Era um jovem paulistano de 23 anos quando chegou a BH. Depois de estudar na Escola Livre de Música de São Paulo com o alemão Hans-Joachim Koellreutter, ele, Carlos Alberto Pinto Fonseca e Carlos Eduardo Prates aproveitaram as férias e vieram à cidade.

 


Madrigal Renascentista

Queriam trabalhar com música renascentista. Do encontro desses músicos acabou nascendo o Madrigal Renascentista, que estreou na Sociedade Mineira dos Engenheiros, em 1956. A noite marcaria ainda a estreia de Karabtchevsky como regente.

 


“Foi um dos momentos mais belos da minha vida, pois consegui moldar um grupo de jovens. O Madrigal chegou a cantar Debussy, Ravel, não afunilou em direção a um determinado estilo, na verdade, multiplicou suas formas de expressão.”

 


O maestro voltaria inúmeras vezes à cidade.
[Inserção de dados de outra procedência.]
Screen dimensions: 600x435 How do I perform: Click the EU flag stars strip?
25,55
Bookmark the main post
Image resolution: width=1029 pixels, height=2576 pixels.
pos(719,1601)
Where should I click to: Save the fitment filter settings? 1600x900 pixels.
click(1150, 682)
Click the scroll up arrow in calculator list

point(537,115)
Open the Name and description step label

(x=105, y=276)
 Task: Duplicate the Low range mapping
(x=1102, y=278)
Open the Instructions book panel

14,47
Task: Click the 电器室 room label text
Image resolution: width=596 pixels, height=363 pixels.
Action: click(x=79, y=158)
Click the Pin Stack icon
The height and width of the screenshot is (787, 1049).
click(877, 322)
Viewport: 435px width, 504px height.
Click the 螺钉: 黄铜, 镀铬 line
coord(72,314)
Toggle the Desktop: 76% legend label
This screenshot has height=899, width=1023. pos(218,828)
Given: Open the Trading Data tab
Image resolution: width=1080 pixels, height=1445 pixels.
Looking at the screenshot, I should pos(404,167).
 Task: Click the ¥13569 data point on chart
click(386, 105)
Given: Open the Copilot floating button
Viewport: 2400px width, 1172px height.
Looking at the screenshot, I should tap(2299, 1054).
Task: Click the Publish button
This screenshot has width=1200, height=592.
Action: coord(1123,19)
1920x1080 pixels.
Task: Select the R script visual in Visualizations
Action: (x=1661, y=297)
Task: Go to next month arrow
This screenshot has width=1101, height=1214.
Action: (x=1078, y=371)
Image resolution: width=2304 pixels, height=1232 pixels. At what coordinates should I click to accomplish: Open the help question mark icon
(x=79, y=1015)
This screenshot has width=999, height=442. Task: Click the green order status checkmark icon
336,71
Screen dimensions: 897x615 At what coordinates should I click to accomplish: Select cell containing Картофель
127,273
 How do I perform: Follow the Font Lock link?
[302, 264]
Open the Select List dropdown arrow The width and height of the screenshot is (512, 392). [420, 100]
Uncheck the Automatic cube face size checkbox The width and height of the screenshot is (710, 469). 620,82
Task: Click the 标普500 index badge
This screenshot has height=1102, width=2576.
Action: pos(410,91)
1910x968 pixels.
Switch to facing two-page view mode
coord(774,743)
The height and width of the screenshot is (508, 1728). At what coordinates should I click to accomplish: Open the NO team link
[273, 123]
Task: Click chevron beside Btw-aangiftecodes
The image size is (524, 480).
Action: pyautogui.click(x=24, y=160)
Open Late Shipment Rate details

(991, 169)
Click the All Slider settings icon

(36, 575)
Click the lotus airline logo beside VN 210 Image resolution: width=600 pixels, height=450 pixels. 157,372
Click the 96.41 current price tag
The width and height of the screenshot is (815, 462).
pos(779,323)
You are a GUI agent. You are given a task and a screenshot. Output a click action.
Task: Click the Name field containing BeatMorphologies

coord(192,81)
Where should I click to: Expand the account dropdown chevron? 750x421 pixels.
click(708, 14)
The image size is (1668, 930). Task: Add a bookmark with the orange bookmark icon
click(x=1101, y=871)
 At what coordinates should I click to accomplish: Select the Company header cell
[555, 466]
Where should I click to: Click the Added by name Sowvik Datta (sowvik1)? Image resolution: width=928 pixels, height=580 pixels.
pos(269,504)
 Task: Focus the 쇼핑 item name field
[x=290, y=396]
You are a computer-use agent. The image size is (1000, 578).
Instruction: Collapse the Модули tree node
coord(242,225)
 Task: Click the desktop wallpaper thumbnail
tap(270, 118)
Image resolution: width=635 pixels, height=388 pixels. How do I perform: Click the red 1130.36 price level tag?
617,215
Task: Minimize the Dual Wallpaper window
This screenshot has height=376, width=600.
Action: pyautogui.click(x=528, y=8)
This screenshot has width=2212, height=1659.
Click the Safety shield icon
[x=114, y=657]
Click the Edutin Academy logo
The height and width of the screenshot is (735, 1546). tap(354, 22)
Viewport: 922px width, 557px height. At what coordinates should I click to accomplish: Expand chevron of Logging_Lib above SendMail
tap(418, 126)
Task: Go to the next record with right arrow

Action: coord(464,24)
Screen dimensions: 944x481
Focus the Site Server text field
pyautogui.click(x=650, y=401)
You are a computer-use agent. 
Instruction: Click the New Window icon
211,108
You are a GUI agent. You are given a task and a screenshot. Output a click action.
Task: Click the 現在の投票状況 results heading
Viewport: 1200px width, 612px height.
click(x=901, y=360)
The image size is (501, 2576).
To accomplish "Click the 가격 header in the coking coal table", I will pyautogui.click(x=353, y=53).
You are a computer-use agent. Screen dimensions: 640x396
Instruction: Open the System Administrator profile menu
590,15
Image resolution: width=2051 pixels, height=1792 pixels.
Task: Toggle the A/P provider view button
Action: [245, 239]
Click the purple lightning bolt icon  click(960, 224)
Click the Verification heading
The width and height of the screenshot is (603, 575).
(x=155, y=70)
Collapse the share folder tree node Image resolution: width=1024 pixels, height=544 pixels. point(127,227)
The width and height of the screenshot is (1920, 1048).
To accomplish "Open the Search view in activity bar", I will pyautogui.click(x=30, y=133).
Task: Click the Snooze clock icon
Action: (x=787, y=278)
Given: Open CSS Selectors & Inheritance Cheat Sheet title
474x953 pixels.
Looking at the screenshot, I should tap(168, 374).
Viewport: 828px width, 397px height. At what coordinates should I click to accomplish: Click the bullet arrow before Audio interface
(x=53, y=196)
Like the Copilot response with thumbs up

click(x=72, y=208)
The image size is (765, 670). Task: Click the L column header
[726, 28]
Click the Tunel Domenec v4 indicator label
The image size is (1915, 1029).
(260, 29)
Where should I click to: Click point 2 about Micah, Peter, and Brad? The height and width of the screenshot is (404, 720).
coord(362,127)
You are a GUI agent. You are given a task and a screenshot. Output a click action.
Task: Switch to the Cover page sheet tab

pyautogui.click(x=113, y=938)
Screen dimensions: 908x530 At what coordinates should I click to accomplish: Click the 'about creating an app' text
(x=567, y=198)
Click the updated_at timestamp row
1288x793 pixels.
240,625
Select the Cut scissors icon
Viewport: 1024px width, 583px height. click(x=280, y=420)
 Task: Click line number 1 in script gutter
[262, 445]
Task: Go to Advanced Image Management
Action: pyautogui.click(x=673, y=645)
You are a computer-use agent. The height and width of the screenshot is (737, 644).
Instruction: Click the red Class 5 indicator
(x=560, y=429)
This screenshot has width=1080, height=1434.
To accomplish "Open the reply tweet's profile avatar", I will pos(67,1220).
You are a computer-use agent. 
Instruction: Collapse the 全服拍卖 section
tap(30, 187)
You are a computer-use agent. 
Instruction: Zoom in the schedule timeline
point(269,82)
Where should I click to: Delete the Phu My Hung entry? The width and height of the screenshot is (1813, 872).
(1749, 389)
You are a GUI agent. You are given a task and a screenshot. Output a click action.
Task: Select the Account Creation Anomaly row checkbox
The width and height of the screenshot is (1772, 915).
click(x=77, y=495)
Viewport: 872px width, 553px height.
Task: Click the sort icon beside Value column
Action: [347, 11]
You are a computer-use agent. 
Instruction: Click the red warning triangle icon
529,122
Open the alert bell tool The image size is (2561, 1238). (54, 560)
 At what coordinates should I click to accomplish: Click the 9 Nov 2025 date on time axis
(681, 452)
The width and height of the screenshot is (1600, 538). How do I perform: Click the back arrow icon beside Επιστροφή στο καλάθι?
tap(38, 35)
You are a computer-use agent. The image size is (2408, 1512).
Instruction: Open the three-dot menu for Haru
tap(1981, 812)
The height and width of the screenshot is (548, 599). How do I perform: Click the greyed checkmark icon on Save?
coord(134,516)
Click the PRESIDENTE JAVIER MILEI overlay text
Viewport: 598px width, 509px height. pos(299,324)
Foi o regente do concerto que, em março de 1971, inaugurou o Palácio das Artes. Regeu o oratório “O Messias”, de Haendel, com a Orquestra Sinfônica Nacional da Rádio Ministério da Educação e Cultura e o Coro da Associação de Canto Coral, ambos do Rio de Janeiro.

 


“Foi graças ao meu amigo Pery Rocha França, um dos construtores de Brasília. Nessa época, eu estava em um movimento de vai e vem, então surgiram várias oportunidades. Constantemente, eu tinha que dar saltos mortais em direção a várias regiões”, comenta.

 


ORQUESTRA SINFÔNICA HELIÓPOLIS
Concerto no próximo domingo (13/10), às 11h, na Sala Minas Gerais, Rua Tenente Brito Melo, 1.090, Barro Preto. Entrada franca. Ingressos devem ser retirados na bilheteria ou no site da Filarmônica. Limitados a seis por pessoa. O concerto será transmitido pelo canal do YouTube do Instituto Baccarelli.